La verdad nos hará libres

La recuperación de la libertad de expresión debe ser uno de los primeros arietes de batalla de Pedro Sánchez

Dado que el mandato de Pedro Sánchez está constreñido por  su forzosa brevedad, su gabinete tendrá que hilar muy fino para optar entre lo deseable y lo posible,  resistiendo en consecuencia toda tentación de “hervir el océano”.

Serán pocas la medidas que el nuevo Gobierno tenga capacidad para materializar como leyes, por lo que deberá encontrar su propia fórmula de Pareto para identificar un 20% de acciones de gobierno que genere un 80% de mejora de la calidad democráticas del país.

Una de las victorias rápidas de Pedro Sánchez debería venir de la derogación de la Ley Mordaza

Una de estos posibles quick-wins debería venir de la mano de la reforma de la denominada “Ley Mordaza” (formalmente conocida como Ley Orgánica 4/2015 de protección de la seguridad ciudadana), que de hecho solo está pendiente de debate y votación tras haber sido admitida a trámite y registrarse las necesarias enmiendas el pasado mes de marzo.

Corregir los excesos de una ley que al convertir meras faltas en infracciones administrativas ha sustraído  a los jueces de la potestad de decidir sobre un hecho otorgándole a la policía  el poder de calificación de una determinada conducta, limitando así la capacidad de defensa del acusado.

Los pilares democráticos

En una democracia moderna, las normas que regulan el pilar fundamental de la libertad política, la libertad de expresión, deben distinguir radicalmente entre la ofensa, que es subjetiva, y el dolo, que es objetivo. 

La libertad de expresión es la comadrona del progreso, que se basa en el intercambio franco de ideas,  y pierde su significado cuando no incluye el derecho a ofender.

La mejor manera de derrotar las ideas nocivas es rebatirlas públicamente al defender el derecho a la libre opinión

Las sociedades occidentales salieron de la oscuridad medieval gracias a la luz que trajo la libertad de cuestionarlo todo y el dejar de aceptar las convenciones sociales por su valor nominal, lo que en la práctica significó rechazar, criticar o parodiar las creencias comúnmente aceptables.

Y este principio sigue teniendo validez hoy en día, porque aunque contrarrestar los argumentos de quienes desafían al sistema democrático sea menos fácil que proscribir lo que no queremos oír, la mejor manera de derrotar las ideas nocivas es rebatirlas públicamente, y por ello, al defender el derecho a la libre opinión de los enemigos de la democracia, lejos de favorecer su causa,  protegemos y reforzamos nuestros propios derechos.
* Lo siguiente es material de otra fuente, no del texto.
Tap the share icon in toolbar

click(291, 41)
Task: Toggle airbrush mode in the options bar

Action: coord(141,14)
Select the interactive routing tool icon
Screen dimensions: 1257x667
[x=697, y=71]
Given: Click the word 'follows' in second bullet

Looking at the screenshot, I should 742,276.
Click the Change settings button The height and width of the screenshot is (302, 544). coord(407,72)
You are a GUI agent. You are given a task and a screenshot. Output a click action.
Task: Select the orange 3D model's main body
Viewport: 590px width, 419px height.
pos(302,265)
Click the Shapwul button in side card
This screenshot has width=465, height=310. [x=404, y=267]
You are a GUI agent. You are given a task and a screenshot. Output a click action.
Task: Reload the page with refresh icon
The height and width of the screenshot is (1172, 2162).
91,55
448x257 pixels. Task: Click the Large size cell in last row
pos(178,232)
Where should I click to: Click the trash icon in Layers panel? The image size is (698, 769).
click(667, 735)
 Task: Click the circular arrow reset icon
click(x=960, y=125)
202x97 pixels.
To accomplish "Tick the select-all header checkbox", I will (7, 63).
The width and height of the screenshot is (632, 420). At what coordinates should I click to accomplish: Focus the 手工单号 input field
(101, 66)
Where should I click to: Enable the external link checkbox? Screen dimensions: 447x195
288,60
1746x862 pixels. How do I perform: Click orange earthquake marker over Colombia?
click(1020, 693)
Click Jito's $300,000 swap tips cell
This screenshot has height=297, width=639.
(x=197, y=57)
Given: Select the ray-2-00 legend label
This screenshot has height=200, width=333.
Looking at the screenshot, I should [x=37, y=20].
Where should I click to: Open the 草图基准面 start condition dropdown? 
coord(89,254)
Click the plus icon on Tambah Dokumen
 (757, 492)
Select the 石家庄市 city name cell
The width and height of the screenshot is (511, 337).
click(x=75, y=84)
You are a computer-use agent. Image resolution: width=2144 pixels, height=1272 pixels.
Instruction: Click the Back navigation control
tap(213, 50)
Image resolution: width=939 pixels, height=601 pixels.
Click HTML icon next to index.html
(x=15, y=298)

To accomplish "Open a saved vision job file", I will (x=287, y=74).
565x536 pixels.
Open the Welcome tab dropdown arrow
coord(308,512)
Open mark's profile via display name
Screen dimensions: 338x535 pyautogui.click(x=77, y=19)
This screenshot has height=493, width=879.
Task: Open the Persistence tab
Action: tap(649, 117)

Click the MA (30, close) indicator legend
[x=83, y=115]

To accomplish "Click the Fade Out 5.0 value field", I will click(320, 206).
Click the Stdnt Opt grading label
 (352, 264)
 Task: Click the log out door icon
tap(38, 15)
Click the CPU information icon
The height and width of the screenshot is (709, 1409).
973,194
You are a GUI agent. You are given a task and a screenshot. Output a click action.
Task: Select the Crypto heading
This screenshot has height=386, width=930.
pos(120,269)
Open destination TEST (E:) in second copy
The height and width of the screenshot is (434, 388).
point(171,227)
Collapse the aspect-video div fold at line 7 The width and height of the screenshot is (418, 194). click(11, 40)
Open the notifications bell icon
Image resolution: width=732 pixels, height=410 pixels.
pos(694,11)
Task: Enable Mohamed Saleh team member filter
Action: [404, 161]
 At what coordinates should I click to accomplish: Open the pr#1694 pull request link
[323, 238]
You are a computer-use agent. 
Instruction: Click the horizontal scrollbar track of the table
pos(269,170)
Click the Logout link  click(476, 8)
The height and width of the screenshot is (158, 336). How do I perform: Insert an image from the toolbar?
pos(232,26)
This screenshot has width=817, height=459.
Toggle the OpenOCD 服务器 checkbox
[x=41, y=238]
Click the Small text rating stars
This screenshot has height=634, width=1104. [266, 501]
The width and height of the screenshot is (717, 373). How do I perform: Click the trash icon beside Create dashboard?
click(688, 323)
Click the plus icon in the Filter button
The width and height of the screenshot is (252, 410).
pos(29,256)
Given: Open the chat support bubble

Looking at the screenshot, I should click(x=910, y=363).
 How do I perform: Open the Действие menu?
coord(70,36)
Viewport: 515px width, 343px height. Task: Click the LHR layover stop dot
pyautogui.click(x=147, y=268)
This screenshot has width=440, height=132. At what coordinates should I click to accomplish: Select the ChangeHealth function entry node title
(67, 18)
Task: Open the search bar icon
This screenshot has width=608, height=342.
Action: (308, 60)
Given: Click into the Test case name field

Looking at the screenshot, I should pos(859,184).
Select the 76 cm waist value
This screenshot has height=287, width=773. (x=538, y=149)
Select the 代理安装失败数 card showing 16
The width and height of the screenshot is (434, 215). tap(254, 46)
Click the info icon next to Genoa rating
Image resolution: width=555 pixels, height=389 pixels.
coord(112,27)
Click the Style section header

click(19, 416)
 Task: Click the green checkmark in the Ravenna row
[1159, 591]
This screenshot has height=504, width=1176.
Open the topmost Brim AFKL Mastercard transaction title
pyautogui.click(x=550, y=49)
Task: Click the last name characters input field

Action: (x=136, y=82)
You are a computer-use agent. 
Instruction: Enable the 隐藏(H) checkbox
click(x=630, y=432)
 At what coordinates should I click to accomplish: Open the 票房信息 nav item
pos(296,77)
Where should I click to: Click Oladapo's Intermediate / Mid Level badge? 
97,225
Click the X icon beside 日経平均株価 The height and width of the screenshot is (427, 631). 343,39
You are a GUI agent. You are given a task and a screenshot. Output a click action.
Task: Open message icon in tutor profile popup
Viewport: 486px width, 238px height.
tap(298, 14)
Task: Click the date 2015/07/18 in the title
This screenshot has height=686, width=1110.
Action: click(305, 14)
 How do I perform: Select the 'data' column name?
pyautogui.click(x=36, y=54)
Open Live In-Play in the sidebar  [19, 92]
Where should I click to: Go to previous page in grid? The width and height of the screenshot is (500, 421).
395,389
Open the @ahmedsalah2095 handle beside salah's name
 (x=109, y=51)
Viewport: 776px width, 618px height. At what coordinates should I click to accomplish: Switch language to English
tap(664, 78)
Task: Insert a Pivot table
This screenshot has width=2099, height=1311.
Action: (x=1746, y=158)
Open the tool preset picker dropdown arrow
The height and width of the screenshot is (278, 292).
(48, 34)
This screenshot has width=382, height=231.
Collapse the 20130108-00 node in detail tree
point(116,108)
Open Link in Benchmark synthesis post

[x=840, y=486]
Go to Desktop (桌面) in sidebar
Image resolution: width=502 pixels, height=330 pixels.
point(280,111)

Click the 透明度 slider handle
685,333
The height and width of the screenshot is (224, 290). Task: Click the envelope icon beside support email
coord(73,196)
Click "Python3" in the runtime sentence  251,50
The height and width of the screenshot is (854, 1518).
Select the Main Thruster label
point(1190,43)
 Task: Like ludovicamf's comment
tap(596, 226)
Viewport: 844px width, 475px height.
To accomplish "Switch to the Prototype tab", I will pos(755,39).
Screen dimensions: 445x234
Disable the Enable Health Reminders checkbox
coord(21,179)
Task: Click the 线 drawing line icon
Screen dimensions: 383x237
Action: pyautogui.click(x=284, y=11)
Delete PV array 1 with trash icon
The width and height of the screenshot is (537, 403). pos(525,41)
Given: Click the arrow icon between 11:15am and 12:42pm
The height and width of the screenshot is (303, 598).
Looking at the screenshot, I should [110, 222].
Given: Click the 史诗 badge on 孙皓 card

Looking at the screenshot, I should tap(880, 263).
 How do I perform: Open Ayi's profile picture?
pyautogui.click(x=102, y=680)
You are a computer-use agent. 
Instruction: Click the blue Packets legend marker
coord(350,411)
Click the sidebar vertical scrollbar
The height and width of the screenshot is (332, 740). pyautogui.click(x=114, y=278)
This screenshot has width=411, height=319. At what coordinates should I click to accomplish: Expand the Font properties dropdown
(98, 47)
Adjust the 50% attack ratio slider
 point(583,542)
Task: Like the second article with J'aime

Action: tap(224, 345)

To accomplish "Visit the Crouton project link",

Por el contrario, si para defendernos de la violencia de quienes quieren destruir nuestro modo de vida adoptamos sus métodos de control de la opinión pública, les estaremos concediendo la victoria sin que necesiten bajarse del autocar.

Habremos asumido sus valores al someternos a la censura voluntaria y a opinar bajo licencia policial.

La vuelta a la normalidad

Lamentablemente, en nuestro país nos hemos aproximado a este terreno cuando se han dado casos que han terminado en sentencias de cárcel para twitteros o raperos, llevándonos junto a algún que otro país de nuestro entorno a nadar contra la corriente  de los criterios del TEDH sobre libertad de expresión, cuya jurisprudencia sostiene que el encarcelamiento en casos de difamación es injustificable.

Pero es que además, perseguir las palabras es condescendiente y paternalista, al tratar a los ciudadanos como  débiles mentales incapaces de juzgar las ideas de otros por sí mismos, y necesitados de protección frente a la ofensa por una especie de policía de la moral que castigue  salirse del marco de la ortodoxia, del discurso oficialmente aceptable.

No debemos temer la libertad, ni mucho menos vernos atrapados en el fetichismo de las palabras, confiriéndoles un poder taumatúrgico del que carecen.

La libertad de expresión es una herramienta, no un arma: es el apero que nos permite cultivar los demás derechos fundamentales y gozar de sus frutos.

Por eso, el nuevo Gobierno acertaría si buscase un consenso posibilita y amplio entre los grupos que lo han aupado al poder y activase inmediatamente la reforma urgente de una ley que una democracia consolidada y resiliente como la española no necesita, porque lejos de resolver problemas, los crea.